Para los sectores de menores ingresos, el impacto será aún más severo. Consultoras especializadas estiman subas reales del 20% en electricidad y del 23% en gas respecto de las boletas de 2025, aun considerando bonificaciones estacionales que amortiguan parcialmente el efecto en los meses de mayor consumo.
La lógica oficial combina dos objetivos: reducir el peso de los subsidios —del 0,65% del PBI al 0,5%— y avanzar hacia una mayor cobertura del costo real de los servicios, que en 2026 alcanzaría en promedio el 76% en electricidad y el 79% en gas. Al mismo tiempo, el Gobierno intenta evitar picos estacionales que impacten de lleno en el IPC, apostando a subas mensuales sostenidas pero superiores a la inflación.

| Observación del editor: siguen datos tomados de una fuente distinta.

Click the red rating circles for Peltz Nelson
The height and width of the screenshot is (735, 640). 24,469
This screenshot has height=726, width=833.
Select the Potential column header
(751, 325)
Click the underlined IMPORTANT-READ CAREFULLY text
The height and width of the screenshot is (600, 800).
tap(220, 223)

Ese esquema, sin embargo, abre un dilema difícil de disimular. El Presupuesto 2026 proyecta una inflación anual del 10,1%, con una meta implícita de variaciones mensuales cercanas a cero hacia agosto. El Relevamiento de Expectativas de Mercado del Banco Central, en cambio, prevé una inflación del 22,5%. En ese contexto, la decisión de ajustar tarifas por encima del IPC tensiona el relato oficial y vuelve a colocar a los servicios públicos como uno de los principales focos de presión inflacionaria y social.